**Problem description**. Your output should be the entries below, exact in every detail.

[Saved entries]
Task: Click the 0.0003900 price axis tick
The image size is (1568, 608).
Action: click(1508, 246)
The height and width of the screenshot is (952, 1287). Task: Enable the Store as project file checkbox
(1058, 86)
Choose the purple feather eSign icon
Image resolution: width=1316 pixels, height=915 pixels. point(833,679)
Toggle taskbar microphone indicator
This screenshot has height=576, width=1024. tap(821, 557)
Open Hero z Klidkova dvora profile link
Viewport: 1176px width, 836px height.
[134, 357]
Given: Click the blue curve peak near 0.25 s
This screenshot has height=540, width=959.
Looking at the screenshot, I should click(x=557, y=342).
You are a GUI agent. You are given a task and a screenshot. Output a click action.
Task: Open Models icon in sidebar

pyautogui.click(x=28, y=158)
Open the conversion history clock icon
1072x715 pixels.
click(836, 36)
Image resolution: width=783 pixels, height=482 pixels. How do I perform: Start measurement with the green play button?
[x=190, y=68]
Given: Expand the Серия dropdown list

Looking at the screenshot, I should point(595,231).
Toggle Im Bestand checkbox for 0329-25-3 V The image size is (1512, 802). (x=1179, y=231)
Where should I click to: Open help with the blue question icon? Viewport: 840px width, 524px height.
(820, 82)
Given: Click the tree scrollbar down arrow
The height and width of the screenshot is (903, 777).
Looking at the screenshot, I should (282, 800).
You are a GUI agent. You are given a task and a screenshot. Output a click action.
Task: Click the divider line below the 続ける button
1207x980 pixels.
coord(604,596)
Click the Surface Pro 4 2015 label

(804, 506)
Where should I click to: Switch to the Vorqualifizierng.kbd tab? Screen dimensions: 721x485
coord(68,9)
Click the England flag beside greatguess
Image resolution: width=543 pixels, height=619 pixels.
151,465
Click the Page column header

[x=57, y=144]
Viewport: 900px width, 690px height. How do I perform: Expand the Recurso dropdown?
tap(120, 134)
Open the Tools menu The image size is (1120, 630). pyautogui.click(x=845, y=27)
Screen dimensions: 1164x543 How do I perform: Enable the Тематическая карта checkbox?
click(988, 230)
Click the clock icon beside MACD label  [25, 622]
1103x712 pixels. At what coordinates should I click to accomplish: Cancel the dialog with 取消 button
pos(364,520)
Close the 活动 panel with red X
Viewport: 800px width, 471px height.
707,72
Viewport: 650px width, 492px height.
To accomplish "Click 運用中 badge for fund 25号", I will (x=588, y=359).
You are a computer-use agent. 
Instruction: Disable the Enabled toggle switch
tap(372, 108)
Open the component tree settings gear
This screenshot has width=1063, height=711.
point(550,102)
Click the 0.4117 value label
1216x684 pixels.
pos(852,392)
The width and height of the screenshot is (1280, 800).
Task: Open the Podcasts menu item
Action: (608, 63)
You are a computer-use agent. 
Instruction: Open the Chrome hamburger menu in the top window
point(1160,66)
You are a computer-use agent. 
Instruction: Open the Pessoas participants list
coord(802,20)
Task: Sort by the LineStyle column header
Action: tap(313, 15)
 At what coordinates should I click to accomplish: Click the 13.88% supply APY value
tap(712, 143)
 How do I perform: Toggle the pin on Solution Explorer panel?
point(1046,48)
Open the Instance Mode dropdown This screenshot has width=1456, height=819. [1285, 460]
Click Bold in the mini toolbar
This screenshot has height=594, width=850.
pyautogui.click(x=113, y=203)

**Result of the task**.
Task: Click the 0.0003900 price axis tick
The image size is (1568, 608).
Action: click(1508, 246)
The height and width of the screenshot is (952, 1287). Task: Enable the Store as project file checkbox
(1058, 86)
Choose the purple feather eSign icon
Image resolution: width=1316 pixels, height=915 pixels. point(833,679)
Toggle taskbar microphone indicator
This screenshot has height=576, width=1024. tap(821, 557)
Open Hero z Klidkova dvora profile link
Viewport: 1176px width, 836px height.
[134, 357]
Given: Click the blue curve peak near 0.25 s
This screenshot has height=540, width=959.
Looking at the screenshot, I should click(x=557, y=342).
You are a GUI agent. You are given a task and a screenshot. Output a click action.
Task: Open Models icon in sidebar

pyautogui.click(x=28, y=158)
Open the conversion history clock icon
1072x715 pixels.
click(836, 36)
Image resolution: width=783 pixels, height=482 pixels. How do I perform: Start measurement with the green play button?
[x=190, y=68]
Given: Expand the Серия dropdown list

Looking at the screenshot, I should point(595,231).
Toggle Im Bestand checkbox for 0329-25-3 V The image size is (1512, 802). (x=1179, y=231)
Where should I click to: Open help with the blue question icon? Viewport: 840px width, 524px height.
(820, 82)
Given: Click the tree scrollbar down arrow
The height and width of the screenshot is (903, 777).
Looking at the screenshot, I should (282, 800).
You are a GUI agent. You are given a task and a screenshot. Output a click action.
Task: Click the divider line below the 続ける button
1207x980 pixels.
coord(604,596)
Click the Surface Pro 4 2015 label

(804, 506)
Where should I click to: Switch to the Vorqualifizierng.kbd tab? Screen dimensions: 721x485
coord(68,9)
Click the England flag beside greatguess
Image resolution: width=543 pixels, height=619 pixels.
151,465
Click the Page column header

[x=57, y=144]
Viewport: 900px width, 690px height. How do I perform: Expand the Recurso dropdown?
tap(120, 134)
Open the Tools menu The image size is (1120, 630). pyautogui.click(x=845, y=27)
Screen dimensions: 1164x543 How do I perform: Enable the Тематическая карта checkbox?
click(988, 230)
Click the clock icon beside MACD label  [25, 622]
1103x712 pixels. At what coordinates should I click to accomplish: Cancel the dialog with 取消 button
pos(364,520)
Close the 活动 panel with red X
Viewport: 800px width, 471px height.
707,72
Viewport: 650px width, 492px height.
To accomplish "Click 運用中 badge for fund 25号", I will (x=588, y=359).
You are a computer-use agent. 
Instruction: Disable the Enabled toggle switch
tap(372, 108)
Open the component tree settings gear
This screenshot has width=1063, height=711.
point(550,102)
Click the 0.4117 value label
1216x684 pixels.
pos(852,392)
The width and height of the screenshot is (1280, 800).
Task: Open the Podcasts menu item
Action: (608, 63)
You are a computer-use agent. 
Instruction: Open the Chrome hamburger menu in the top window
point(1160,66)
You are a computer-use agent. 
Instruction: Open the Pessoas participants list
coord(802,20)
Task: Sort by the LineStyle column header
Action: tap(313, 15)
 At what coordinates should I click to accomplish: Click the 13.88% supply APY value
tap(712, 143)
 How do I perform: Toggle the pin on Solution Explorer panel?
point(1046,48)
Open the Instance Mode dropdown This screenshot has width=1456, height=819. [1285, 460]
Click Bold in the mini toolbar
This screenshot has height=594, width=850.
pyautogui.click(x=113, y=203)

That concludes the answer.